### To be done
Reproduce, character for character, the part of the data that opens with the line containing "You are a computer-use agent. This" and runs through the end of the data. Leave the pictures out of your answer.

### Input rows
§

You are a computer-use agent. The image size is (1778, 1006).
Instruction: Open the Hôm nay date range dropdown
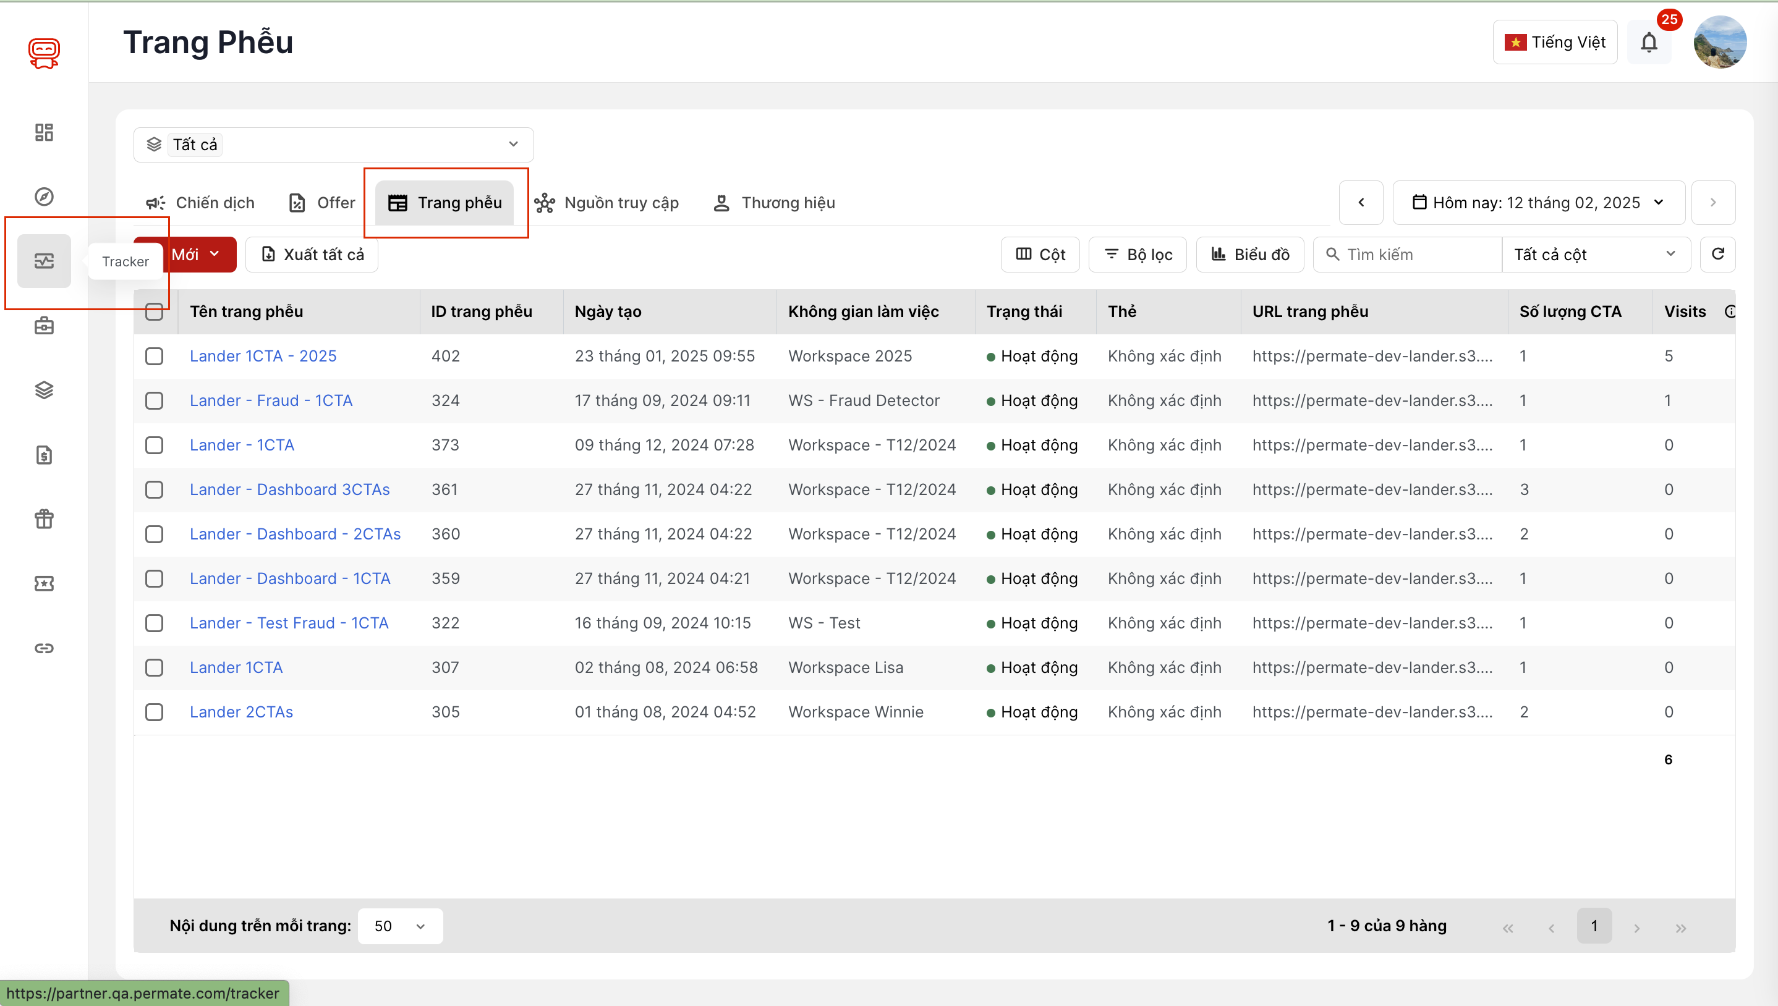pos(1538,202)
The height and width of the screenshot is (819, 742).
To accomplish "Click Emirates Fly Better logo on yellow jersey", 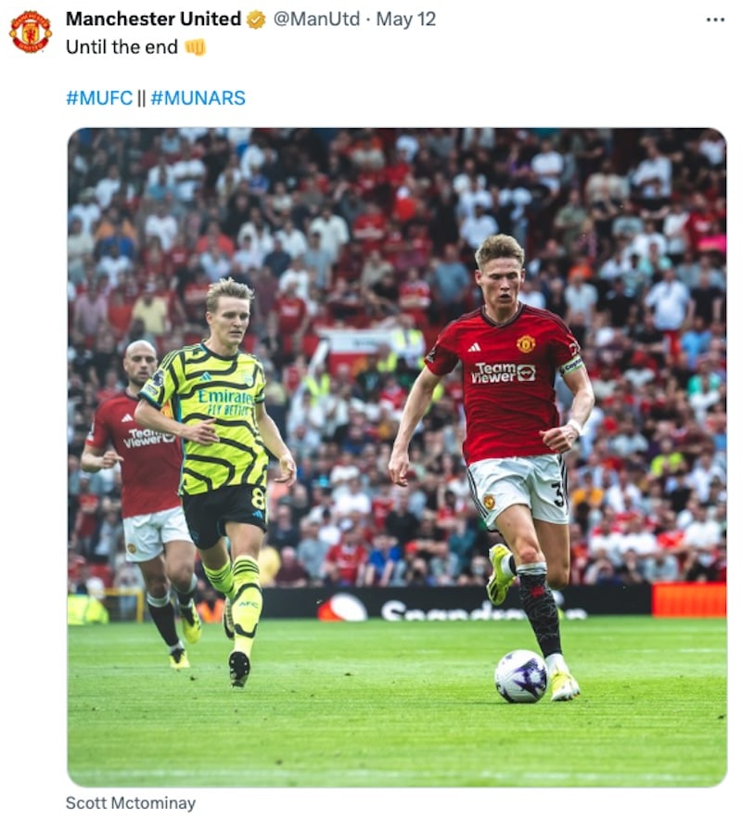I will 225,403.
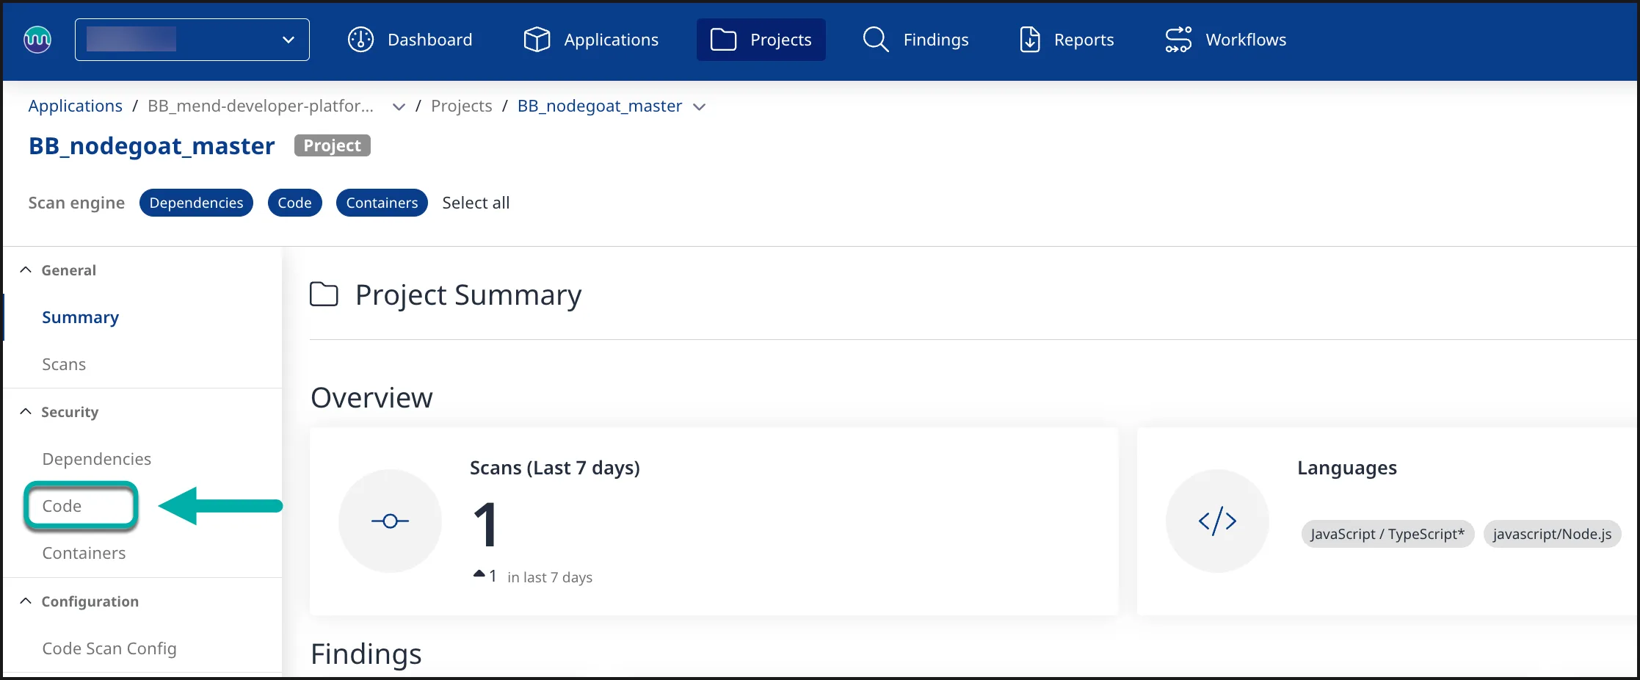The image size is (1640, 680).
Task: Toggle the Containers scan engine filter
Action: [x=382, y=203]
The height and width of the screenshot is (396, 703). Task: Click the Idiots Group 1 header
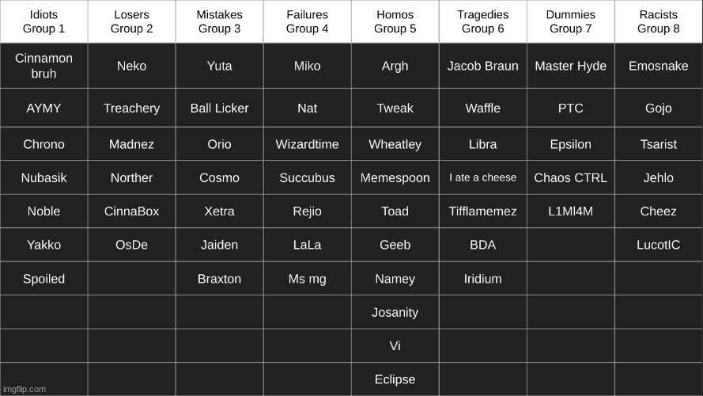(43, 21)
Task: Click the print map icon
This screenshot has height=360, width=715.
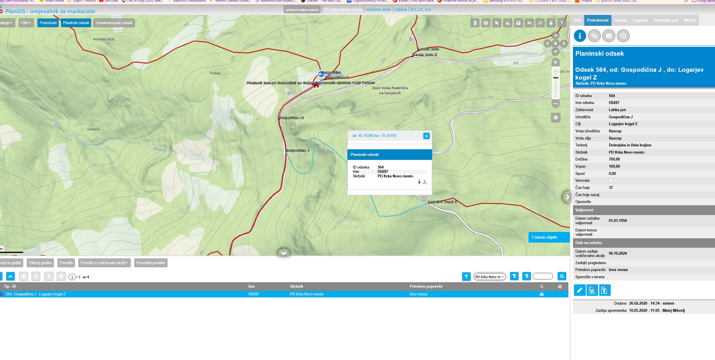Action: [x=486, y=23]
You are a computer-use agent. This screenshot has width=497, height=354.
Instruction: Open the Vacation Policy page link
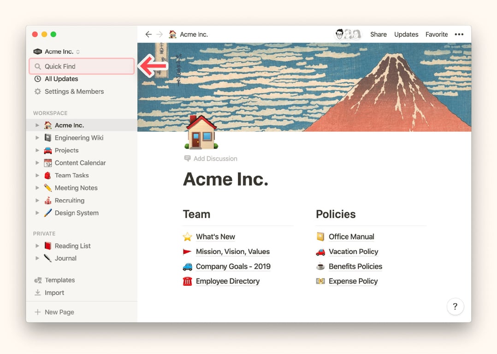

§

### Solved problem
You are a computer-use agent. This screenshot has width=497, height=354.
Instruction: Open the Vacation Policy page link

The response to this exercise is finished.